The memo clarified a policy announced by Attorney General Eric Holder in March: Federal officials should desist from raiding and prosecuting state-approved medical marijuana providers.

Less than a week after Holder’s announcement, more than a dozen Drug Enforcement Agency agents raided Emmalyn’s California Cannabis Clinic, a medical marijuana cooperative located near the intersection of 12th and Howard streets on the edge of the Mission District.

“They came in with their guns drawn and pointed them right in our faces like we are criminals,” said Rose, a quiet Filipino woman with rheumatoid arthritis who manages the spotless clinic. “They twisted one of our patient’s arms and put a gun to his head. He was crying. It was so scary.”

The agents confiscated plants and medical cannabis, which were never returned, Rose said. Nobody was arrested and no charges were ever filed.

The clinic, which has 4,500 registered patients, is a nonprofit medical marijuana dispensary that is licensed by the city.

It only sells marijuana grown specifically for its patients, all of whom must have a medical marijuana card issued by the state of California and a valid state, Rose said.

Inside the doors of the clinic, meticulously guarded by a polite but stringent doorman, the clinic greets customers with Zen-like simplicity, meditative music and more than 20 strains of pot.

Prices range from $10 per gram for Space Queen to $20 for Super Grape and ChemDog.

Last year, State Attorney General Jerry Brown set guidelines mandating that city dispensaries are legally required to operate as not-for-profit collectives or cooperatives.

That means they can only obtain cannabis from growers that are members of their co-op or collective, and their customers have to be members too.

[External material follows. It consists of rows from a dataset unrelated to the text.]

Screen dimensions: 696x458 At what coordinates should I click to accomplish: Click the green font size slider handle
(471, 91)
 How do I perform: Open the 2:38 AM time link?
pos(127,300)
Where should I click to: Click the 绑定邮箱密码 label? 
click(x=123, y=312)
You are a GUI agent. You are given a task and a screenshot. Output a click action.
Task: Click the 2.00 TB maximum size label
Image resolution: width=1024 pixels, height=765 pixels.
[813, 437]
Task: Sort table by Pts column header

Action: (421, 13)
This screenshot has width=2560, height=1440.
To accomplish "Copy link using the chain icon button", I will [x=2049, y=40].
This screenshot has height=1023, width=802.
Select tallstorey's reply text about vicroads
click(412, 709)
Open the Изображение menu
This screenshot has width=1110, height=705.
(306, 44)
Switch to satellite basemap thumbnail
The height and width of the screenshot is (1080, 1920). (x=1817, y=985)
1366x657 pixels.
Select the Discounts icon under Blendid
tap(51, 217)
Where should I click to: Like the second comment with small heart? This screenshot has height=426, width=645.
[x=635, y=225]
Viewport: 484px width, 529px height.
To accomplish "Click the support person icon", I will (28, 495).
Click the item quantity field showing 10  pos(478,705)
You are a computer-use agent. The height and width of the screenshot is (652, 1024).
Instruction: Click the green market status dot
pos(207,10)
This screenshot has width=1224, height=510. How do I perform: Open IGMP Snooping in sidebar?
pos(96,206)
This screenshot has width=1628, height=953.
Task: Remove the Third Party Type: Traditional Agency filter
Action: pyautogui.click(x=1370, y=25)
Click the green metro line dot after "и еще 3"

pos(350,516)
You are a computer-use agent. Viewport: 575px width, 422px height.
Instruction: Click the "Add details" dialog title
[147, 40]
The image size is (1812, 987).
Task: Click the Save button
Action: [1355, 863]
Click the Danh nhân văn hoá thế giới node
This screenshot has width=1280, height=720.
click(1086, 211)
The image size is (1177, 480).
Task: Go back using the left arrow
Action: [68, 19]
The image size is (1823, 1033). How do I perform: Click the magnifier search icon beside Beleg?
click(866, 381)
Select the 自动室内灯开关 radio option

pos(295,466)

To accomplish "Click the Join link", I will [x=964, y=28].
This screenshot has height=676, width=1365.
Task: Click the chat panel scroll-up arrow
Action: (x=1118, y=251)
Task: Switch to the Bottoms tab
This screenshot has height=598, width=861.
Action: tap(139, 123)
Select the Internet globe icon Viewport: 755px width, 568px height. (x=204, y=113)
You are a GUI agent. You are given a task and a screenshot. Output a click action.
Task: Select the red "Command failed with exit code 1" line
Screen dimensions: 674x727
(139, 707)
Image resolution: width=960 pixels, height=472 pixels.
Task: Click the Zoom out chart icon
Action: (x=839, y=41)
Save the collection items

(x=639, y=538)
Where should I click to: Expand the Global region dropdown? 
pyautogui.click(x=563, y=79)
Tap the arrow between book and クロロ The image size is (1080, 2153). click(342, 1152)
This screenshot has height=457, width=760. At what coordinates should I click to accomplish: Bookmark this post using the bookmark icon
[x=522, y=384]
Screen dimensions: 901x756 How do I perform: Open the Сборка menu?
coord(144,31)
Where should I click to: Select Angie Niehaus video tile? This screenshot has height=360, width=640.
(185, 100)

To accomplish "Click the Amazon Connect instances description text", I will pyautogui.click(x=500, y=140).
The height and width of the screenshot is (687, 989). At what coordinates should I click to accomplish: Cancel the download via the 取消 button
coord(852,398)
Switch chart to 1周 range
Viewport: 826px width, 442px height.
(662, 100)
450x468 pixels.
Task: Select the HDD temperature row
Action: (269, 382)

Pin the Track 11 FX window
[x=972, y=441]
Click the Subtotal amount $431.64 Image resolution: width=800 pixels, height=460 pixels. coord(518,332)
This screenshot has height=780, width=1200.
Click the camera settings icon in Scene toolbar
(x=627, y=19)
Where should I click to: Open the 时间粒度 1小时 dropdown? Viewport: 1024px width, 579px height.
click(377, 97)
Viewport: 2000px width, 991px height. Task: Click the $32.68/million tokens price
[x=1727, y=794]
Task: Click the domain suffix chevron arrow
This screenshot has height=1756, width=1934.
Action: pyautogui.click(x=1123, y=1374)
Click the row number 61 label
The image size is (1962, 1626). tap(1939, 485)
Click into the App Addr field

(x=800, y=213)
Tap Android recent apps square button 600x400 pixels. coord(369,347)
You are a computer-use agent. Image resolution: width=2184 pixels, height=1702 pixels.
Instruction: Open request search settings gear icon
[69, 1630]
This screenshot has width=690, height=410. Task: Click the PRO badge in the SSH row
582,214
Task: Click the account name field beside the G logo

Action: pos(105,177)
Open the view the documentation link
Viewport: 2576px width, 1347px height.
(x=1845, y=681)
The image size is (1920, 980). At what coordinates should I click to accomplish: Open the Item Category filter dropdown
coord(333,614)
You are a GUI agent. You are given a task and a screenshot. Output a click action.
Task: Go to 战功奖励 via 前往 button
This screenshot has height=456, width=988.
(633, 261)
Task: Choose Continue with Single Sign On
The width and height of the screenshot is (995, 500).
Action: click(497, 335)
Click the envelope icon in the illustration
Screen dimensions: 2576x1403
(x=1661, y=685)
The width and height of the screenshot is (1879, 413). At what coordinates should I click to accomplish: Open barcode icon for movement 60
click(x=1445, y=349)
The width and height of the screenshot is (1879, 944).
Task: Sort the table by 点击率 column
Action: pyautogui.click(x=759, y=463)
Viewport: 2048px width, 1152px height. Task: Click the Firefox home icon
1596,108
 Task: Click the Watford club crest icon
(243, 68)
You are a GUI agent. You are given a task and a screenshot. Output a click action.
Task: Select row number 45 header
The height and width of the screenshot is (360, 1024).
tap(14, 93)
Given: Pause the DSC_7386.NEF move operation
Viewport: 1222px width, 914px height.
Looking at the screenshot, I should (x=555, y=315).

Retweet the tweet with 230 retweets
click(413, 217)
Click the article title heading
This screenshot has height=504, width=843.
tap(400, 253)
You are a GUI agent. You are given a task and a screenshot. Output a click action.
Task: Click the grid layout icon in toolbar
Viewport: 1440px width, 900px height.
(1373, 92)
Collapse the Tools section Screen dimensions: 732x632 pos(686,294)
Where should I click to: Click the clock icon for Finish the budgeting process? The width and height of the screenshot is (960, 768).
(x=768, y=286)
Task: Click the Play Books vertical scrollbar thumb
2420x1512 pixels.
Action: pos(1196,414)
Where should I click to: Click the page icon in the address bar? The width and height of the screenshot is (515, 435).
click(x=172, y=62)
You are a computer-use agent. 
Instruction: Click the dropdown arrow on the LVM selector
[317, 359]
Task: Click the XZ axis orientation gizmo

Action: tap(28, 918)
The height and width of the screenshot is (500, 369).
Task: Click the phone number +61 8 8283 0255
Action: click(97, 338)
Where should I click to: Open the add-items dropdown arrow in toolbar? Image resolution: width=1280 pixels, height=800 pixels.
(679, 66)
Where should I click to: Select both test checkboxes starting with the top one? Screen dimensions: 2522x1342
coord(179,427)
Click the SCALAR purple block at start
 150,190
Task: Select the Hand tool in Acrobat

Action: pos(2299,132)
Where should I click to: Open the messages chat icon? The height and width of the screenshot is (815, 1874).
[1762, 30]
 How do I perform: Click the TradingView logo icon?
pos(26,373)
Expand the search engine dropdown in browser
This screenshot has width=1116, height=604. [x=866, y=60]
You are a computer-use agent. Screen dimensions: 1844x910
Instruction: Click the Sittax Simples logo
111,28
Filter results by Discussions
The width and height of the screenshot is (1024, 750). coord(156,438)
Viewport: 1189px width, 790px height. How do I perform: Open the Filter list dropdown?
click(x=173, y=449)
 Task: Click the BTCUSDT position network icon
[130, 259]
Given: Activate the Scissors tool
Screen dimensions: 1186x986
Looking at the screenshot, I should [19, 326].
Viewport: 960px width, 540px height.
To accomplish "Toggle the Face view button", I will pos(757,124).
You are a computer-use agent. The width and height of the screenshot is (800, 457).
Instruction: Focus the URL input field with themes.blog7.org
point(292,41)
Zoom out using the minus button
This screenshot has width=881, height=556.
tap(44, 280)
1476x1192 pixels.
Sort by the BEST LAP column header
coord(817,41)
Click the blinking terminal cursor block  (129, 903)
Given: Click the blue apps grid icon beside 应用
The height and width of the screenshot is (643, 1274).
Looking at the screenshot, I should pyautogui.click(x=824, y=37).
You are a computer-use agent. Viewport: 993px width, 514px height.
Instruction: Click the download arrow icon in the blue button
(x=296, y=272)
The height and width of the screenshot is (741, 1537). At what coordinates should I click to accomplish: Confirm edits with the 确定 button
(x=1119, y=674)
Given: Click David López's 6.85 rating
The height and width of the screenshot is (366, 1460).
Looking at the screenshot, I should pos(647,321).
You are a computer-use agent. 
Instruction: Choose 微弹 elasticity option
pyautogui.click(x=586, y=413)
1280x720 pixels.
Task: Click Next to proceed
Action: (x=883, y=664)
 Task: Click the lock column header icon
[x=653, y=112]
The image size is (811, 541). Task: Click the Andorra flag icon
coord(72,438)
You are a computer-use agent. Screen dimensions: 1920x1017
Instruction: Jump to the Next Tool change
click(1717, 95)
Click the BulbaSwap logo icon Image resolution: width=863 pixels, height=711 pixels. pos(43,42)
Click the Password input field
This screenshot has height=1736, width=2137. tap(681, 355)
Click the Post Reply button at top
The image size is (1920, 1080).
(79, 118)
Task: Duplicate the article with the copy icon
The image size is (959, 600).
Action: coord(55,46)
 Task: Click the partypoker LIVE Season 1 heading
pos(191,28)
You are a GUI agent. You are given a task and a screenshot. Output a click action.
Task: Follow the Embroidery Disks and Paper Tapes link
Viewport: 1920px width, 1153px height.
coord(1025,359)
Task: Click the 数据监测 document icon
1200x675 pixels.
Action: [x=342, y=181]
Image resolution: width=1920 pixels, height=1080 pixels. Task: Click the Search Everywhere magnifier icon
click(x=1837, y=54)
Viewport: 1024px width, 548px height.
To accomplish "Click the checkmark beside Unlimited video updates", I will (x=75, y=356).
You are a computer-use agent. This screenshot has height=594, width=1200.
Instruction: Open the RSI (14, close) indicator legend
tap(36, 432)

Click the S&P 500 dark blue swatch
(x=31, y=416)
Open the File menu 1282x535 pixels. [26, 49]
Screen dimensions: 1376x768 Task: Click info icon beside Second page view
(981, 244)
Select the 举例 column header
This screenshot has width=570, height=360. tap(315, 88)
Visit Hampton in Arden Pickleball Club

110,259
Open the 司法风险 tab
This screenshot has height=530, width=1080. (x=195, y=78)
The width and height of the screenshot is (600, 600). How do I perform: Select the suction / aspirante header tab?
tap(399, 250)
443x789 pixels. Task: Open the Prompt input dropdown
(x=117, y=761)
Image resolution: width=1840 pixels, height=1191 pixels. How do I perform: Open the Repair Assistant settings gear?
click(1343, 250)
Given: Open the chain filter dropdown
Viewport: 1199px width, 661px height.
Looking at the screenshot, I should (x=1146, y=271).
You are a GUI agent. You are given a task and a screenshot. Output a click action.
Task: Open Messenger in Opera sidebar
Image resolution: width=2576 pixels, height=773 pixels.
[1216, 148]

Russoniello said many dispensaries in San Francisco and around California aren’t really not-for-profit, and he will prosecute any distributor fraudulently operating as a commercial enterprise in violation of state laws.

“By that I mean people who are in it as if they were running a neighborhood candy store instead of running a commune, a collective or a group club that caters only to specific identified persons,” he said.

The DEA operation against Emmalyn’s in March was the only raid that has been conducted in San Francisco in 2009 to date, said DEA spokeswoman Casey McEnry.

Asked if federal agents are currently preparing to raid dispensaries suspected of illegal activities, Russoniello declined to comment.

“I cannot affirm or deny the existence of ongoing criminal investigations,” he said.

The statements made by Northern California’s top prosecutor stand in stark contrast to the guarded optimism of many medical pot activists in the city in response to the Justice Department’s recent guidelines.

“You’re going to see a change,” said Mark, who helps run Medithrive, a dispensary on Mission Street that has been open for six weeks and has about 1,100 patients. “There is going to be a new demographic of patients that were worried about the federal aspect.”

That may be true, but Russoniello said it’s a mistake to think recent Justice Department guidelines will mean no more raids.

“Whether people understand that there is a very high risk of detection and prosecution if they are engaged in this business as a commercial enterprise, I don’t know,” he said.

Back at Emmalyn’s, Rose said she is diligently making sure the clinic complies with all state laws, but she’s still fearful federal agents could again show up at her door.

“We just provide medicine for our patients, and we try to be as compassionate as we can,” she said in a soft voice. “Last time was traumatizing. I don’t want to feel that again.”